ケイト「ねえねえ。ここはなんていう街なの?」

ジャミル「ここは『絹の街』です」

カリム「オレたちの生まれた街だよ」

ケイト「ここが『絹の街』かあ。ガイドブックにも載ってたよ。評判通り、建物が白い石造りですっごくきれい。さっそく1枚♪」

スマホで建物を撮るケイトさん。その横でジャミル君が説明を続ける。

ジャミル「昔は、建築に適した木材の入手が困難だったので岩場で採掘出来る石を使った建物が出来たそうですよ。最近では様々な建築材を使えますが、石造りは暑さを凌げるので、今でも建てられ続けています」

トレイ「たしかに、熱砂の国といえば、この石造りの家や建物のイメージだな」

ケイト「まるで映画のセットみたい。オシャレだよね~♪」

カリム「建物の他に、グルメも自信を持ってオススメできるぞ!海に面した場所だから運河を通り、毎日新鮮な海産物が届くんだ。

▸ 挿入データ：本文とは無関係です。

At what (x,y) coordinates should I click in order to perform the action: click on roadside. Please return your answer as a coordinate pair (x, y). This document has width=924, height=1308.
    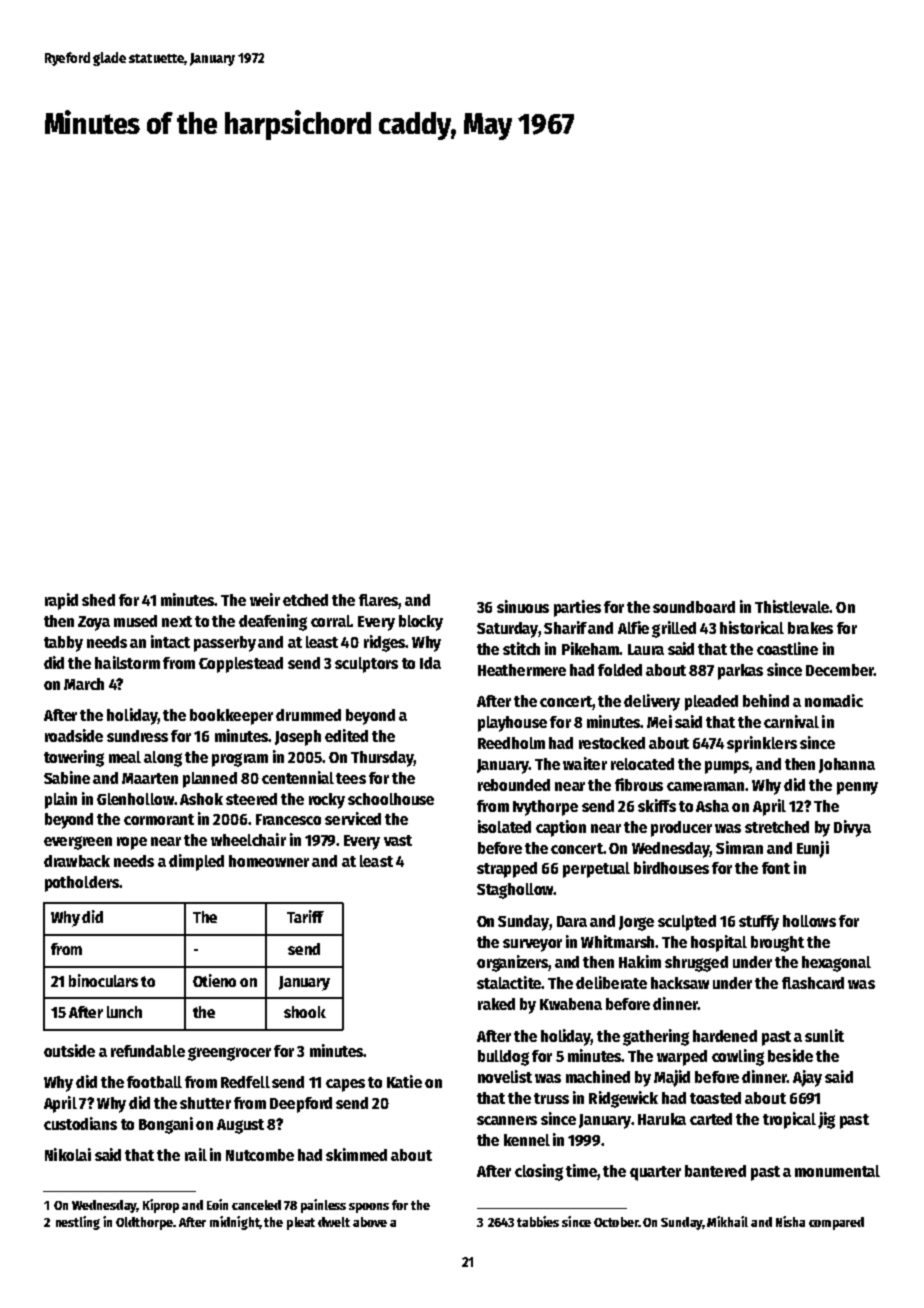
    Looking at the image, I should click on (74, 735).
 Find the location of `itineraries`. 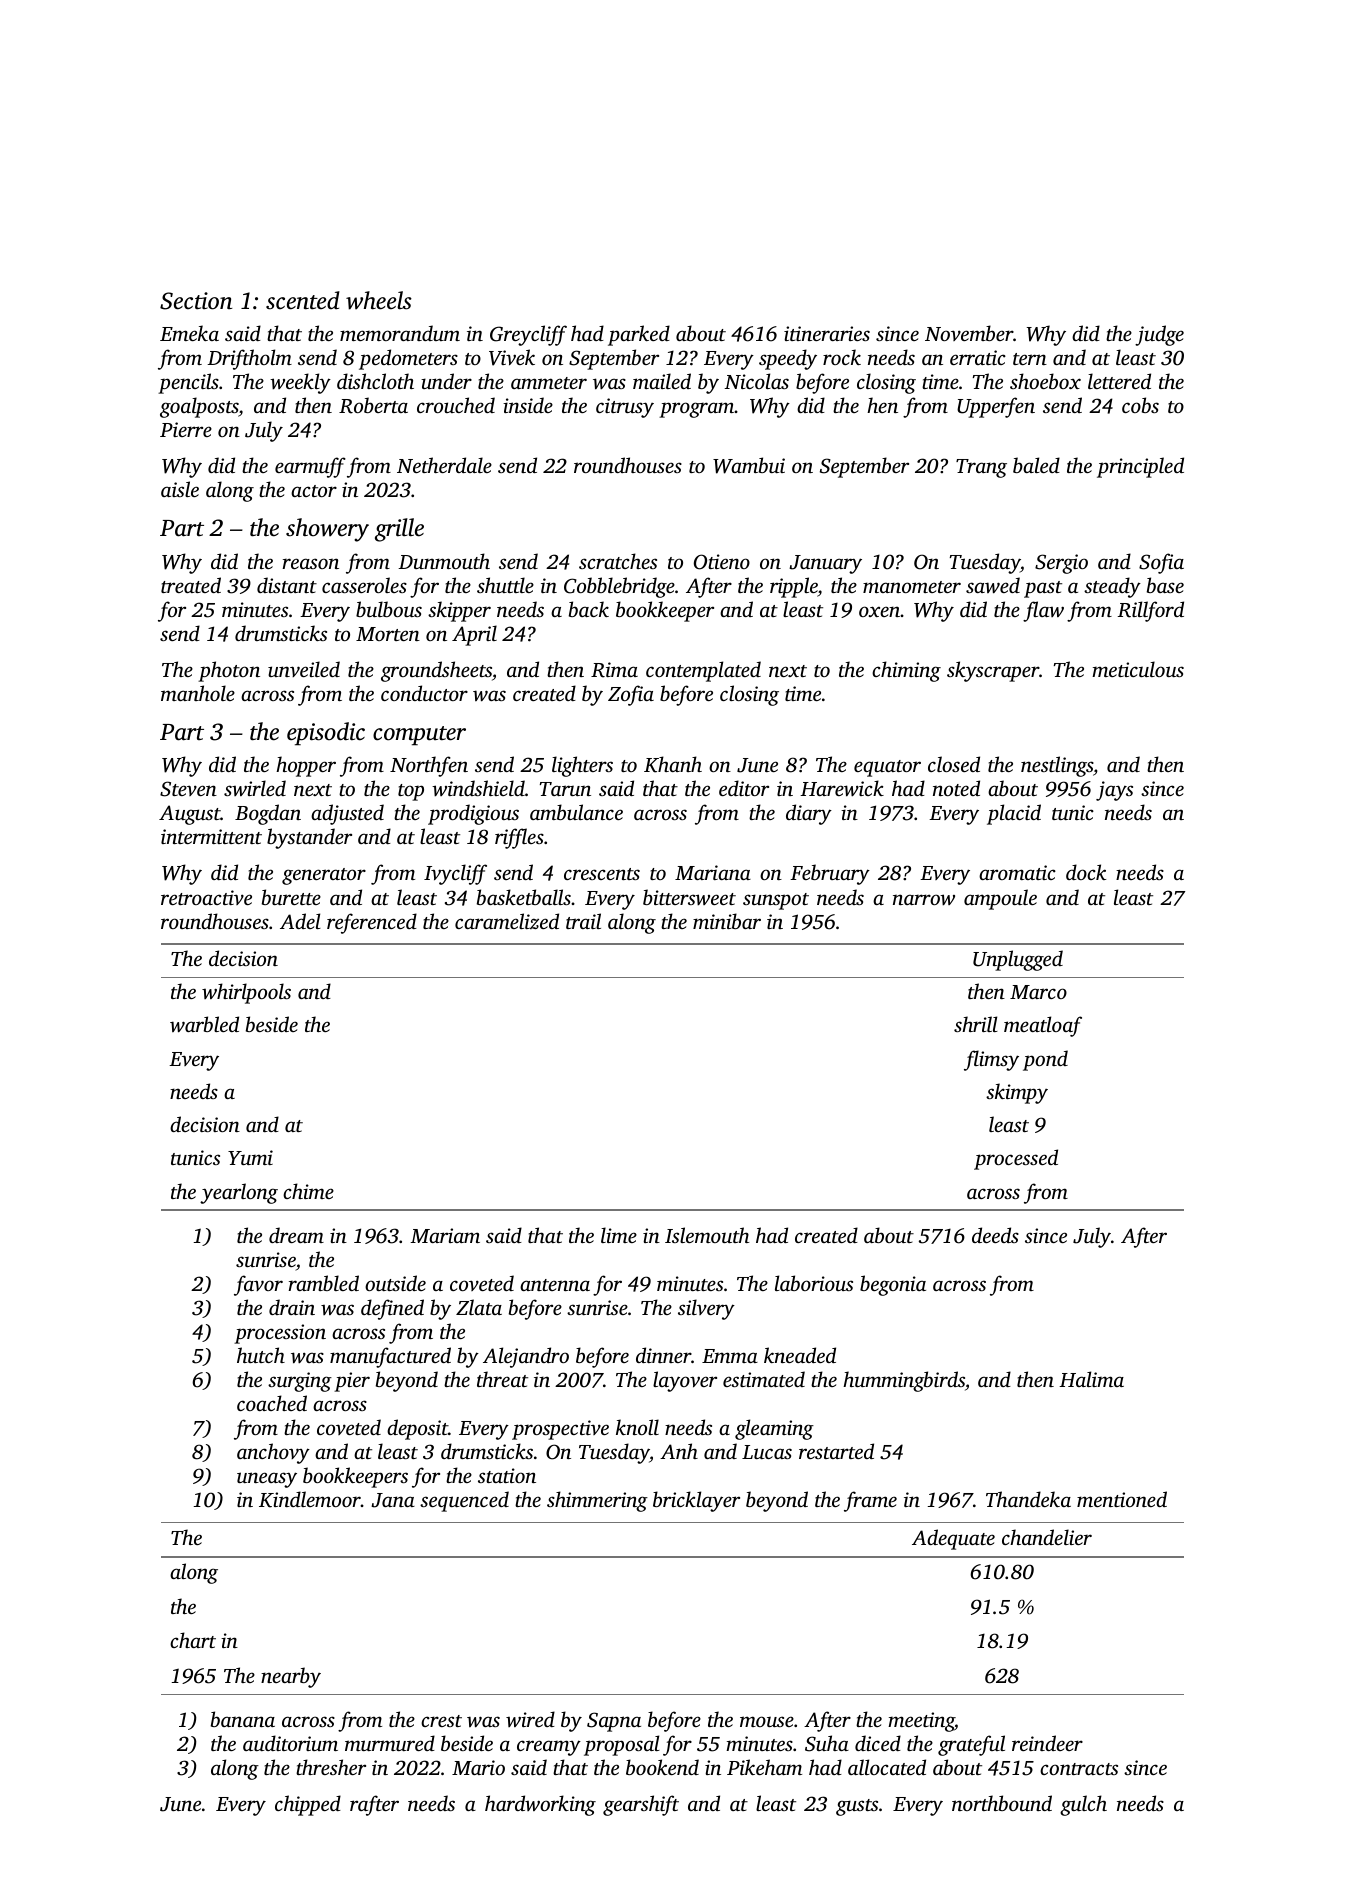

itineraries is located at coordinates (827, 333).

食通の間でも、『絹の街』のシーフード料理は、大人気で、星付きレストランも多いんだぜ!」

監督生「へぇ、そうなんですね。……って、あれ?グリム?」

何処にいるのかときょろきょろと周りを見渡していると、運河のほうでぴょこぴょこ跳ねている毛玉を見つけた。

グリム「おーい!こっちに川が流れてるんだゾ。涼しくて気持ちい~」

マレウス「これが、さっき話していた運河だな」

監督生「とても澄んでいて綺麗」

グリム「あ!あそこで水しぶきがあがった!魚がいるのか?」

トレイ「おい、グリム。あまり運河に近付くな。危ないぞ」

グリム「にゃははっ、バカにすんなよトレイ!オレ様、そんなマヌケじゃねーんだゾ」

トレイさんの注意を笑い飛ばしグリム君。

しかしそんな彼に天は罰を下したのか、たった1秒で足を滑らせて運河に落ちた。

ドボ――――ン!と大きな水しぶきがあがる。

グリム「うな―――――っ!!!」

ケイト「あ――っ!グリちゃんが、川に落ちちゃった!」

監督生「フラグ回収が早い!」

「大変!!追いかけなきゃ!」

慌ててグリム君を追いかけるが、運河の流れはかなり早い。しかも、グリム君の前方には大きな船が近付いていた。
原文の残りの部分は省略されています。